Work to complete:
Pictures are not part of the copy. Set down exactly the lines from the one containing "Task: Click the 专家注册 button" through the last line of the material below.
--- Input ---
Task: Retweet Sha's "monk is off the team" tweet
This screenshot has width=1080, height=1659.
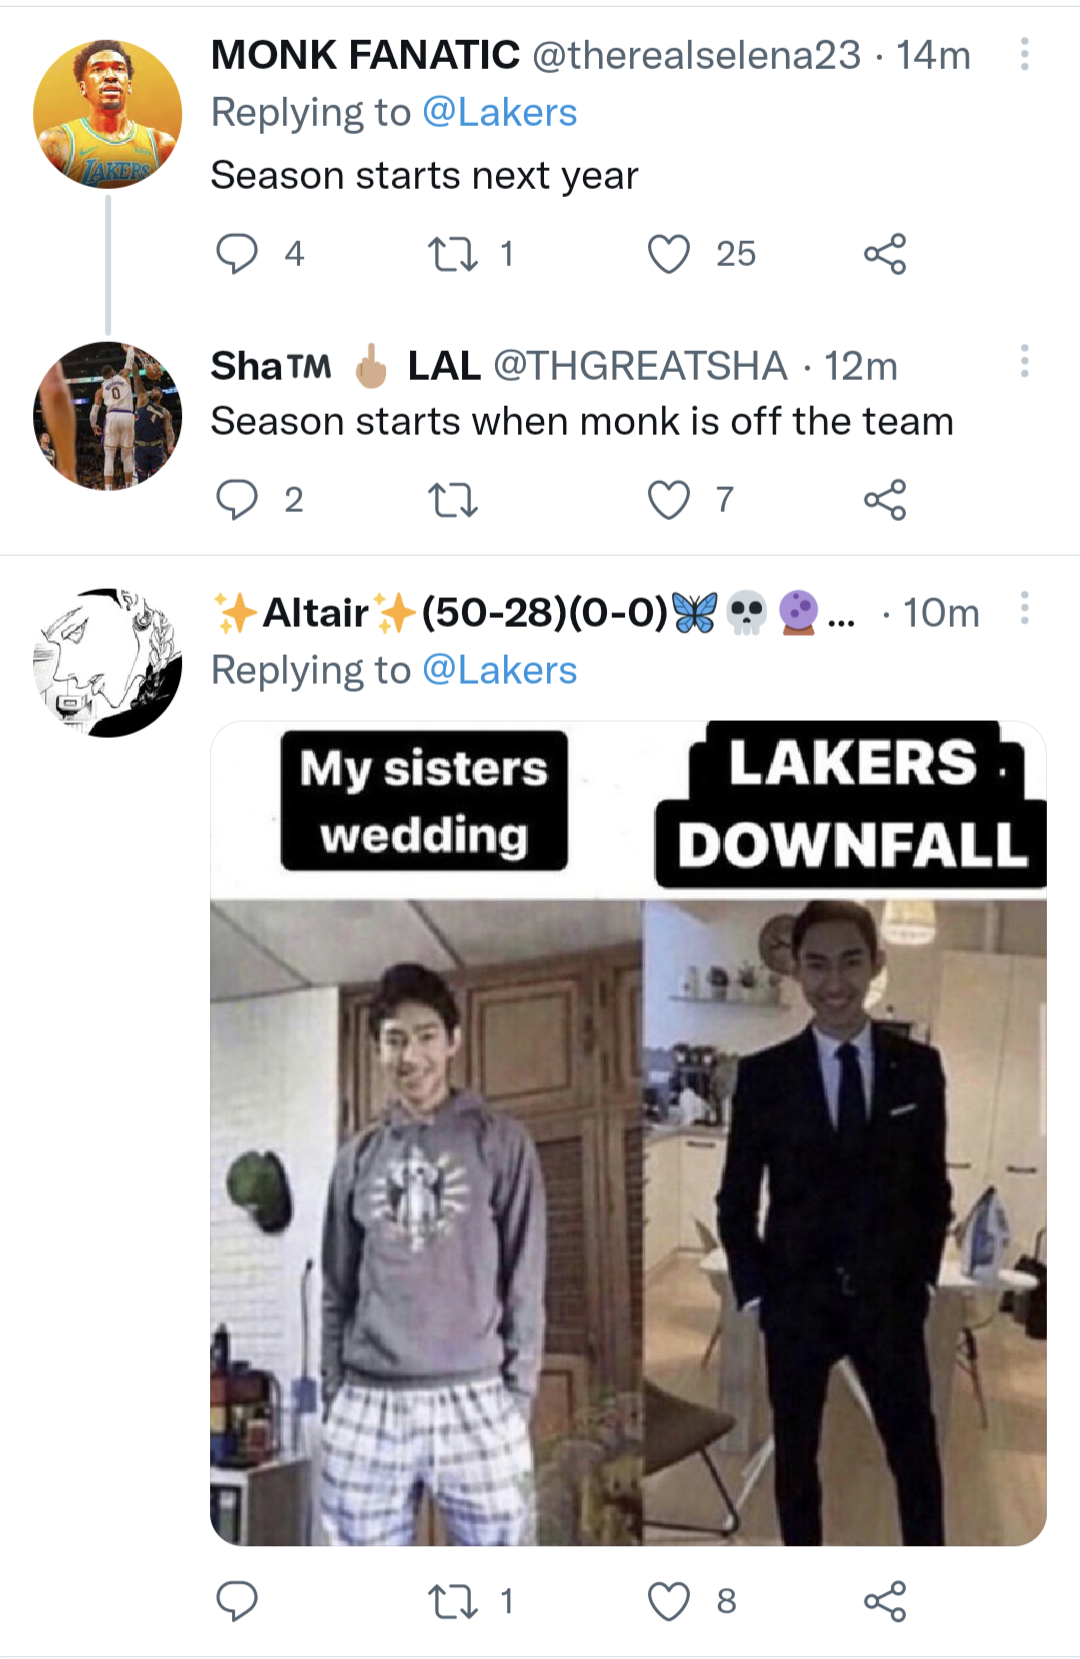Action: [453, 499]
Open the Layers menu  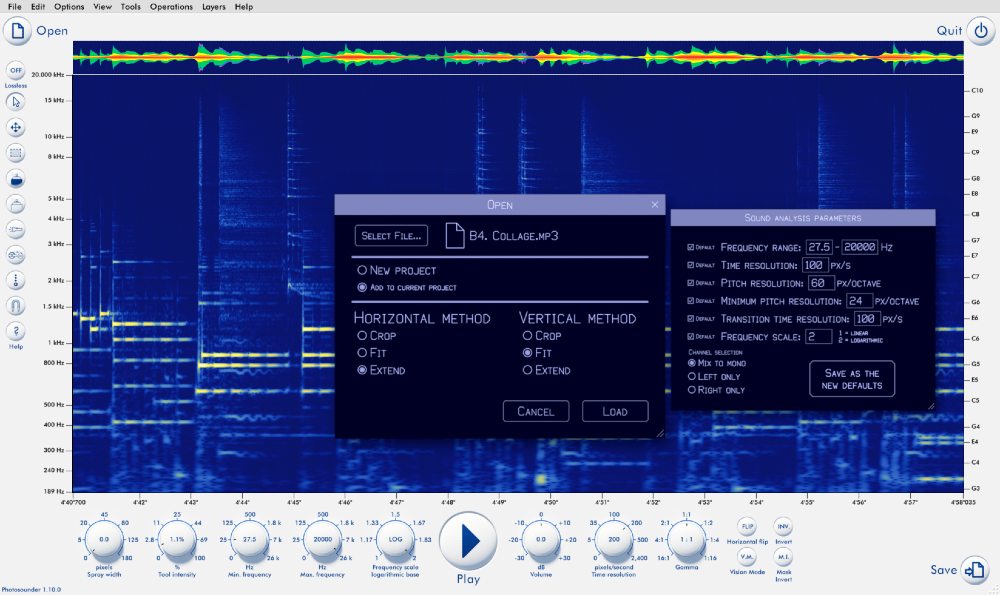(213, 7)
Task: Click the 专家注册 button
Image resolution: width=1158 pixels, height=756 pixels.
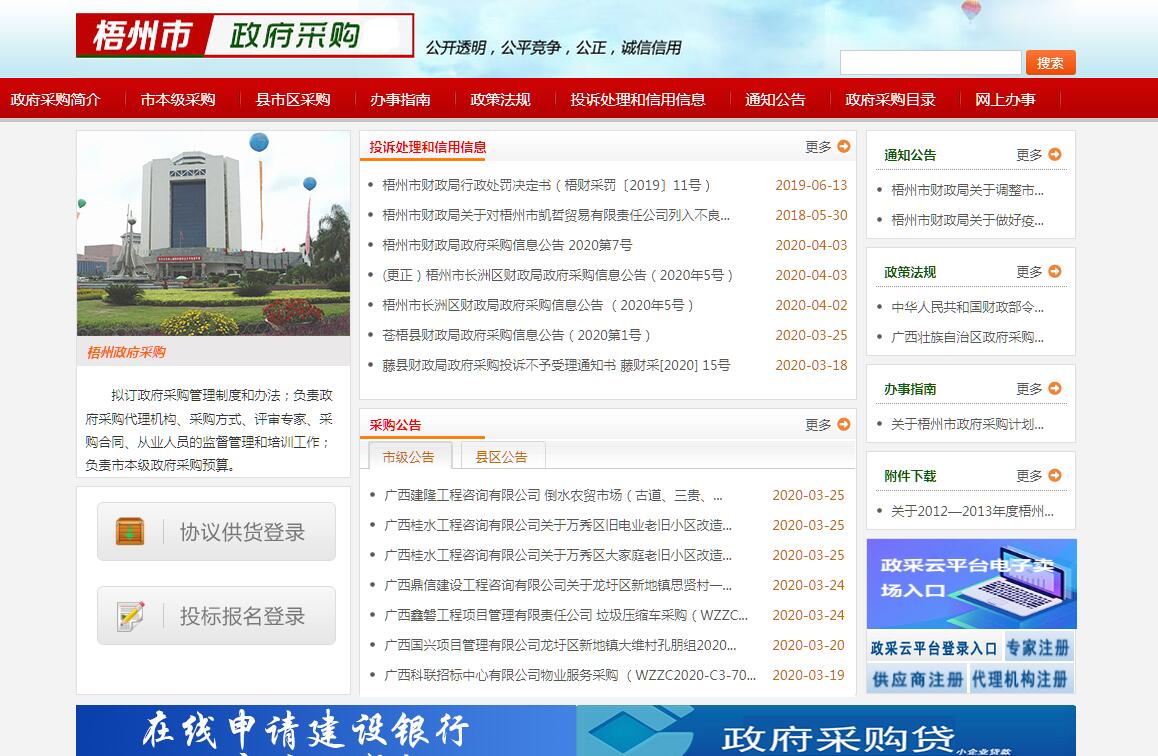Action: (x=1037, y=647)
---
Task output:
Task: Click the 专家注册 button
Image resolution: width=1158 pixels, height=756 pixels.
Action: (x=1037, y=647)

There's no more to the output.